Re: Sources: Full and Partial Coverage
On 6/25/12 7:06 AM, Carsten Eiram wrote:
> Joining the discussion quite late after five weeks vacation and a lot
> of catching up with my i Today, we track an immense number of sources
> in order to provide as broad and deep a coverage as possible. I,
> however, estimate that an extremely small number of these sources
> likely provide us with 90-95% of the valid reports that we cover.

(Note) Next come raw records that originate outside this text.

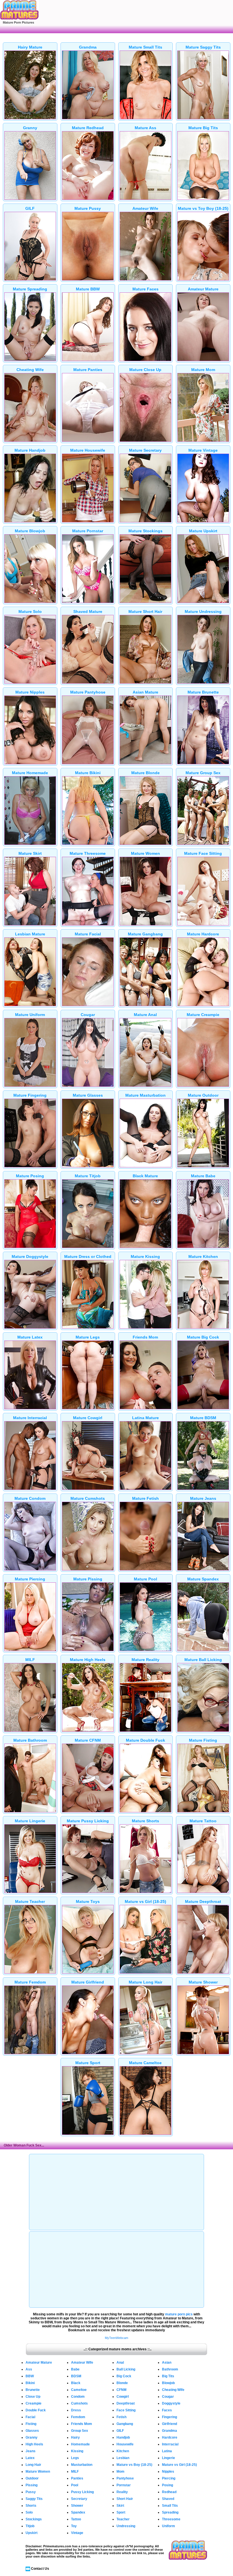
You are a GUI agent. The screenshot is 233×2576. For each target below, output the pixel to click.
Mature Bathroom (30, 1740)
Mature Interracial (30, 1417)
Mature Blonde (145, 772)
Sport (120, 2512)
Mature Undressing (203, 611)
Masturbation (81, 2465)
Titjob (30, 2526)
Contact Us (40, 2569)
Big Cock (123, 2376)
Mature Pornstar (87, 531)
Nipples (168, 2472)
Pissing (32, 2485)
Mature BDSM (203, 1417)
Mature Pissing (87, 1579)
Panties (77, 2478)
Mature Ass (145, 127)
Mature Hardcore (203, 934)
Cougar (88, 1014)
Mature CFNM (88, 1740)
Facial (30, 2417)
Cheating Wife (30, 369)
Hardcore (169, 2437)
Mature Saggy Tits (203, 47)
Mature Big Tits (203, 127)
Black (75, 2383)
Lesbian (122, 2458)
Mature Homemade (30, 772)
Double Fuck (36, 2410)
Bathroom (170, 2369)
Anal (120, 2363)
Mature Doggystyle (30, 1256)
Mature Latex (30, 1337)
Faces (167, 2410)
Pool (74, 2485)
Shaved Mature (87, 611)
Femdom (78, 2417)
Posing (167, 2485)
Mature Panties (87, 369)
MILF (30, 1659)
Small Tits (170, 2506)
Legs (75, 2458)
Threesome (171, 2519)
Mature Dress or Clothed (87, 1256)
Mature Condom (29, 1498)
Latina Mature (145, 1417)
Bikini (30, 2383)
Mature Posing (30, 1176)
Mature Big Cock (203, 1337)
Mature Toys (88, 1901)
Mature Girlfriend (87, 1982)
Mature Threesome (88, 853)
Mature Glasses (88, 1095)
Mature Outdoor (203, 1095)
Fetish (121, 2417)
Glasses (32, 2431)
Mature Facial (88, 934)
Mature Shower (203, 1982)
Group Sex (79, 2431)
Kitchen (122, 2451)
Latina (167, 2451)
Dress (76, 2410)
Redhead (169, 2492)
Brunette (33, 2390)
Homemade (80, 2444)
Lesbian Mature (30, 934)
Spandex (78, 2512)
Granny (30, 127)
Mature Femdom (30, 1982)
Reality (122, 2492)
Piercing (168, 2478)
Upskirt (32, 2533)
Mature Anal (145, 1014)
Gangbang (124, 2424)
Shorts (31, 2506)
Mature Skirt (30, 853)
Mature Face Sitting (203, 853)
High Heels (34, 2444)
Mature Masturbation (145, 1095)
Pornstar (123, 2485)
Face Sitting (126, 2410)
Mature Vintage (203, 450)
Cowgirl (122, 2397)
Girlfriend (169, 2424)
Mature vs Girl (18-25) (145, 1901)
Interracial (170, 2444)
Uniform (168, 2526)
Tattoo (76, 2519)
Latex (30, 2458)
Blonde (122, 2383)
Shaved (168, 2499)
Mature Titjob (88, 1176)
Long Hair (33, 2465)
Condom (78, 2397)
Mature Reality (145, 1659)
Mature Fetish (145, 1498)
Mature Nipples (30, 692)
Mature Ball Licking (203, 1659)
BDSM (76, 2376)
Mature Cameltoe (145, 2062)
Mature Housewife (87, 450)
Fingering (169, 2417)
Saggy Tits (34, 2499)
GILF (30, 208)
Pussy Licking (82, 2492)
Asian (166, 2363)
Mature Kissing (145, 1256)
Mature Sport (87, 2062)
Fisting (31, 2424)
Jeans (31, 2451)
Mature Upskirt (203, 531)
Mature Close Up (145, 369)
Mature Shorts (145, 1821)
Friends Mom (145, 1337)
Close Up (33, 2397)
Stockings (34, 2519)
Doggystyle (171, 2403)
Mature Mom (203, 369)
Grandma (88, 47)
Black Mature (145, 1176)
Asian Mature (145, 692)
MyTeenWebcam (116, 2338)
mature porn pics (179, 2314)
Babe (75, 2369)
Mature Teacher (30, 1901)
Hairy (75, 2437)
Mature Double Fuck (145, 1740)
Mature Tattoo (203, 1821)
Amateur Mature (203, 289)
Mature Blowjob (30, 531)
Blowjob (168, 2383)
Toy (74, 2526)
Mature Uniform (30, 1014)
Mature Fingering (30, 1095)
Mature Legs (88, 1337)
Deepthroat (125, 2403)
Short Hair (124, 2499)
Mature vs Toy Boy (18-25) (203, 208)
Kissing (77, 2451)
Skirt (120, 2506)
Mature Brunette (203, 692)
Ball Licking (125, 2369)
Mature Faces (145, 289)
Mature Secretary (145, 450)
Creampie (33, 2403)
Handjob (123, 2437)
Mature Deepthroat (203, 1901)
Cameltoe (79, 2390)
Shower (77, 2506)
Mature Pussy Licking (88, 1821)
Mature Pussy (87, 208)
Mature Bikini (88, 772)
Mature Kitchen (203, 1256)
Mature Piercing (30, 1579)
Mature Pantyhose (87, 692)
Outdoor (32, 2478)
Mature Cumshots (87, 1498)
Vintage (77, 2533)
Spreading (170, 2512)
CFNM (121, 2390)
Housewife (125, 2444)
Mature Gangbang (145, 934)
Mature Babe (203, 1176)
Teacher (123, 2519)
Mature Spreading (30, 289)
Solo (29, 2512)
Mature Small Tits (145, 47)
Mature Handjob (29, 450)
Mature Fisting (203, 1740)
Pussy (31, 2492)
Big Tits (168, 2376)
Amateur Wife (145, 208)
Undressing (125, 2526)
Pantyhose (125, 2478)
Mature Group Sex (203, 772)
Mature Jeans (203, 1498)
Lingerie (168, 2458)
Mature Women (145, 853)
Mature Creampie (203, 1014)
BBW (30, 2376)
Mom (120, 2472)
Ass (29, 2369)
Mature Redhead (88, 127)
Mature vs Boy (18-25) (134, 2465)
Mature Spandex (203, 1579)
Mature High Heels (87, 1659)
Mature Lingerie (30, 1821)
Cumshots (79, 2403)
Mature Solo (30, 611)
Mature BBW (88, 289)
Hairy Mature (30, 47)
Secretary (79, 2499)
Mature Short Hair (145, 611)
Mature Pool (145, 1579)
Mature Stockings (145, 531)
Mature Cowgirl (87, 1417)
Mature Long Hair (145, 1982)
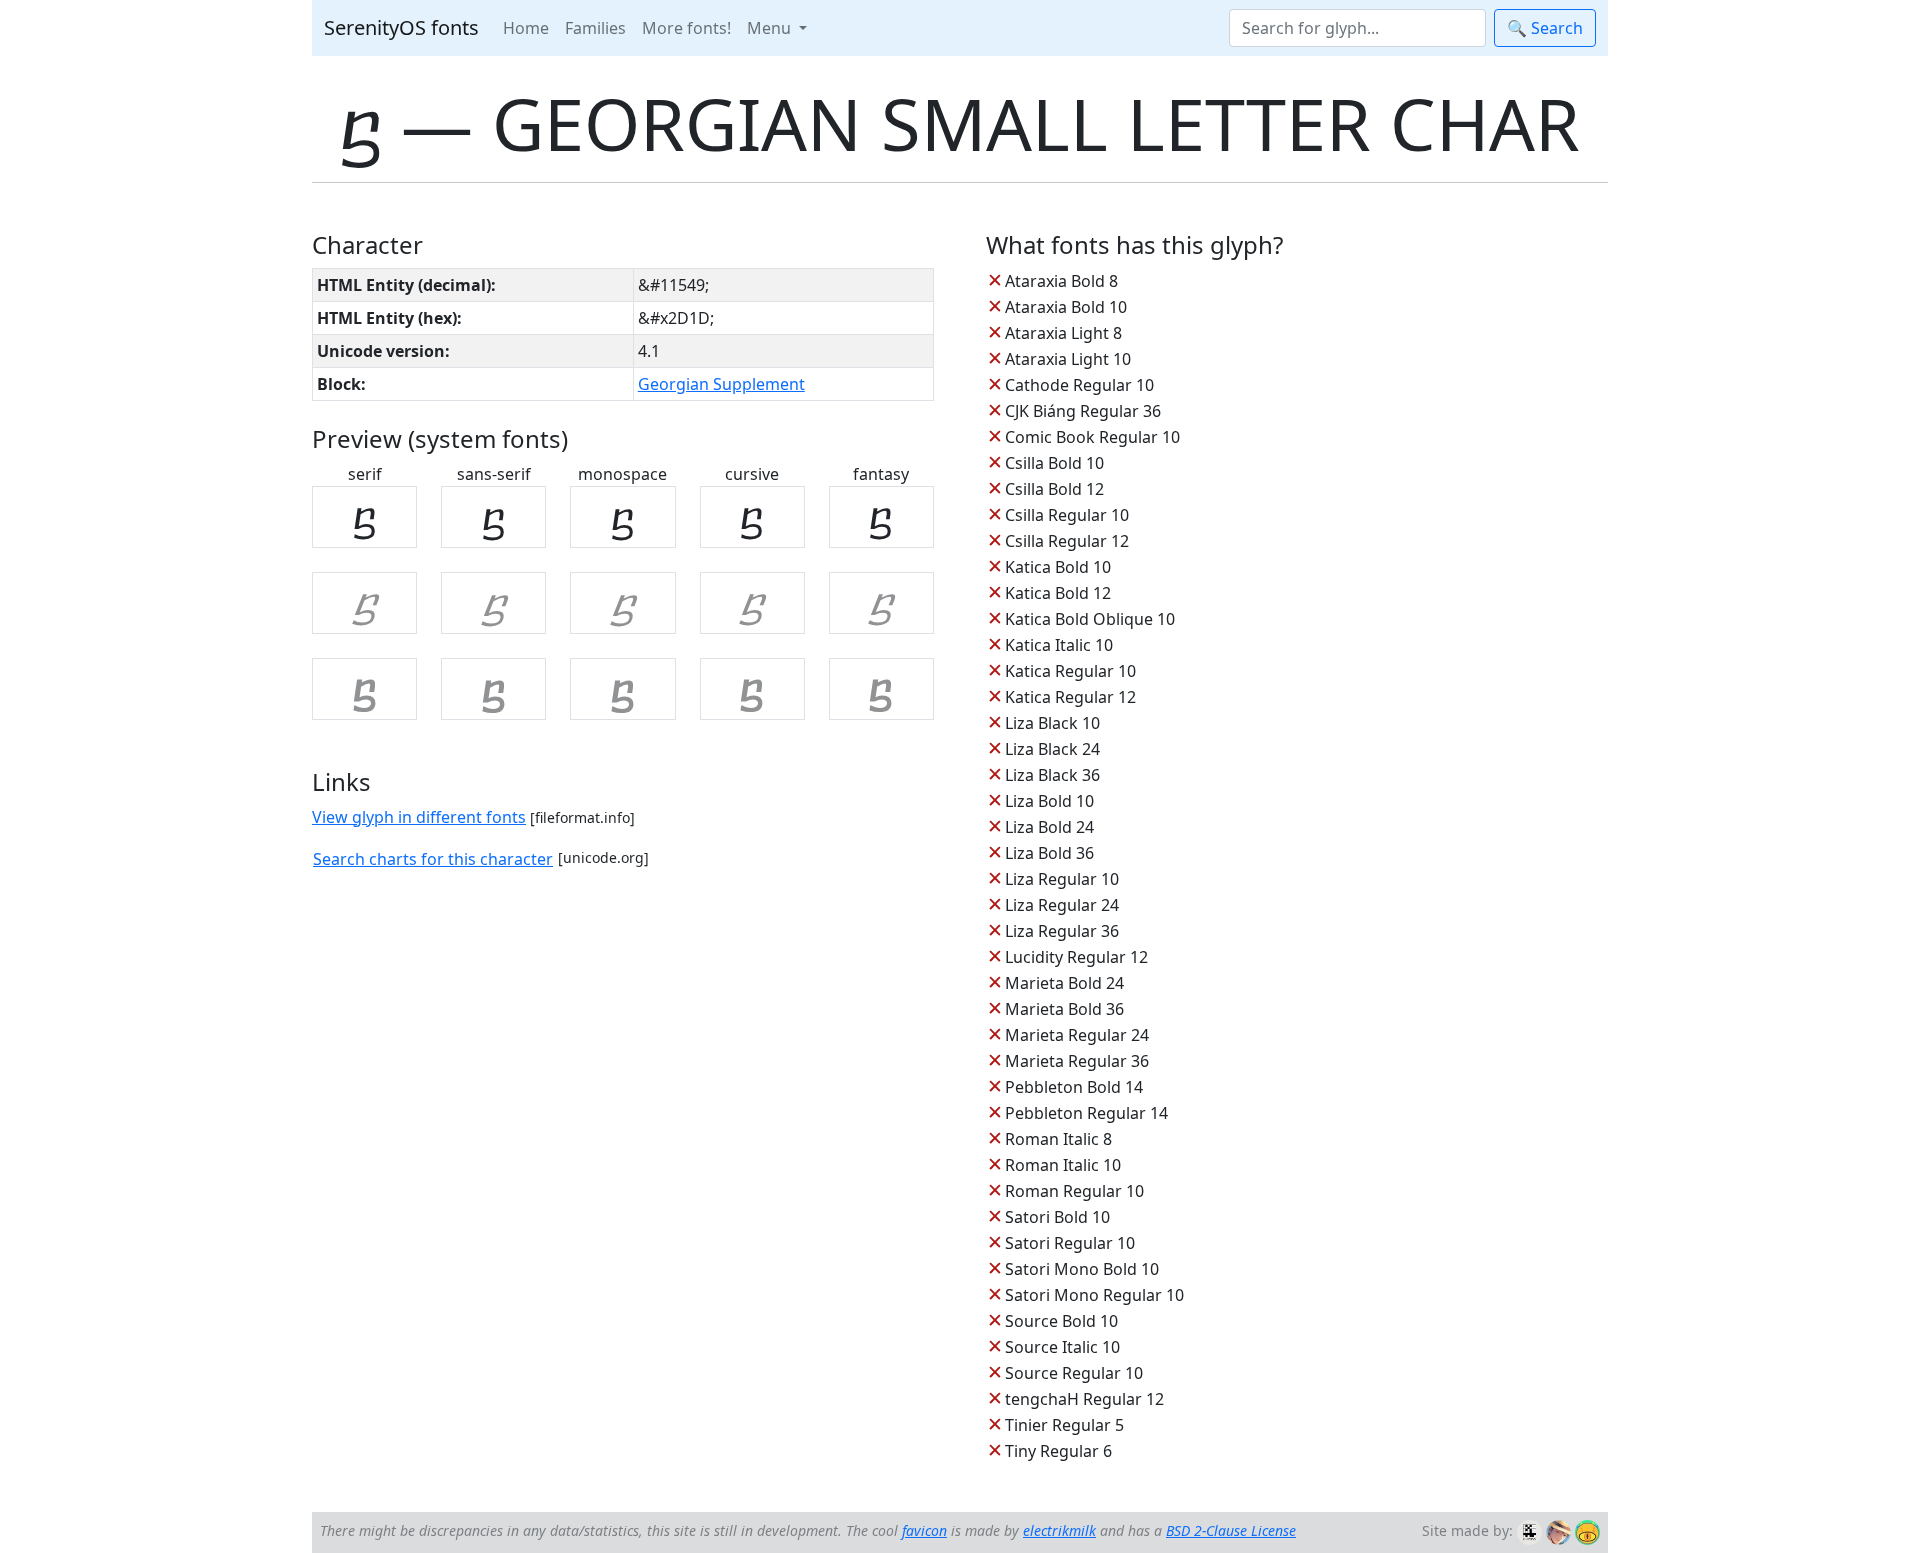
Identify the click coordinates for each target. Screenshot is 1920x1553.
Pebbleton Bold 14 (1074, 1087)
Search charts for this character (433, 859)
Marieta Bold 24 (1064, 983)
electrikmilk (1059, 1530)
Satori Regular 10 (1070, 1243)
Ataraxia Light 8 (1063, 333)
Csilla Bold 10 (1054, 463)
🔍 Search (1545, 28)
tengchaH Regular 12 (1084, 1399)
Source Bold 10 (1061, 1321)
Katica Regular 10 (1070, 671)
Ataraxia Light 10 (1068, 359)
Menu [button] (771, 28)
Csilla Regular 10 (1067, 515)
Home (526, 28)
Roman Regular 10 (1074, 1191)
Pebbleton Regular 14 (1086, 1113)
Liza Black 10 (1052, 723)
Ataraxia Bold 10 (1066, 307)
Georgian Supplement (721, 384)
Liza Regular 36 (1062, 931)
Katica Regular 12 (1070, 697)
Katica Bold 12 (1058, 593)
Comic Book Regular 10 (1092, 437)
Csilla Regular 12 (1067, 541)
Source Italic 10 (1062, 1347)
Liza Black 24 (1052, 749)
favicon (924, 1530)
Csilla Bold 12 (1054, 489)
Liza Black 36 (1052, 775)
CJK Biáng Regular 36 (1083, 411)
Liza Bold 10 (1049, 801)
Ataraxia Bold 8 (1061, 281)
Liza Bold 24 (1049, 827)
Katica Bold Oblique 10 (1090, 619)
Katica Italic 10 (1059, 645)
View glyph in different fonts (419, 817)
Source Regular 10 (1074, 1373)
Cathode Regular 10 (1079, 385)
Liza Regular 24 (1062, 905)
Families (595, 28)
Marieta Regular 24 (1077, 1035)
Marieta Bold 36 (1064, 1009)
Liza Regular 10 (1062, 879)
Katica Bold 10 (1058, 567)
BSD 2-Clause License (1231, 1530)
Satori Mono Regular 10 (1094, 1295)
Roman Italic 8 (1058, 1139)
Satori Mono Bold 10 (1082, 1269)
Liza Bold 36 (1049, 853)
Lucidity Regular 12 (1076, 957)
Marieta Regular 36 (1077, 1061)
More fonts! (686, 28)
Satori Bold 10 (1057, 1217)
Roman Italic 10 (1063, 1165)
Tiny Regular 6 (1058, 1451)
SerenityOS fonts (401, 27)
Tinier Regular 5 (1064, 1425)
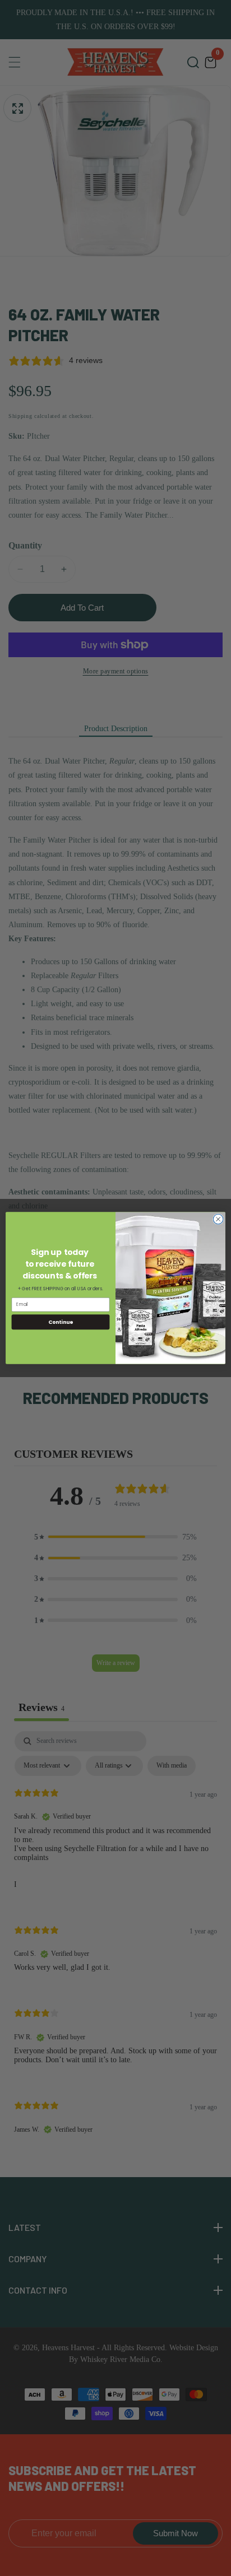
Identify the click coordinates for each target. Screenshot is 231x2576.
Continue (60, 1322)
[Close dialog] (218, 1219)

The
> rest of the monitored sources (the vast majority) only provide the
> last 5-10% (where many are not for popular products), but I estimate
> that at the same time those sources provide ~80% of the noise we have
> to go through every single day.
> If you want to do full coverage of any popular product, you need to
> do it properly and that requires tracking a lot of very random
> sources and adding new ones regularly (including Chinese blogs where
> most of the time the quality of the local jaozi is discussed with one
> or two blogs a year about new vulnerabilities in Windows). I'm sure
> everyone on this board representing a VDB is familiar with this
Do we really need to restrict the list of sources too heavily? I'll
guess that Secunia and other places doesn't do all this monitoring by
1. Get a bunch of sources, of course the A-list stuff, but just add new
sources as you come across them. wget, curl, Yahoo! Pipes, r2e, etc.
2. Normalize to text and possibly for language (I'm assuming English,
might be necessary to support others).
3. Index (lucene, solr, Google, etc).
4. Have set search filters for things on the product list.
5. Have set searches for phrases that indicate important vulnerabilities
("overflow", "XSS", etc).
6. Maybe have additional manual checks of the A-list sources.
7. Manual inspection of results of #4 and #5.
8. Marking of duplicates/similarity scoring.
9. Manual inspection of what's left?
Hits on #4 and #5 get priority manual effort to include in CVE. #6 and
#9 get remaining manual effort?
This isn't a trivial solution, but it also isn't impossible. I guess I
don't quite see that one additional source requires an equivalent amount
of additional effort.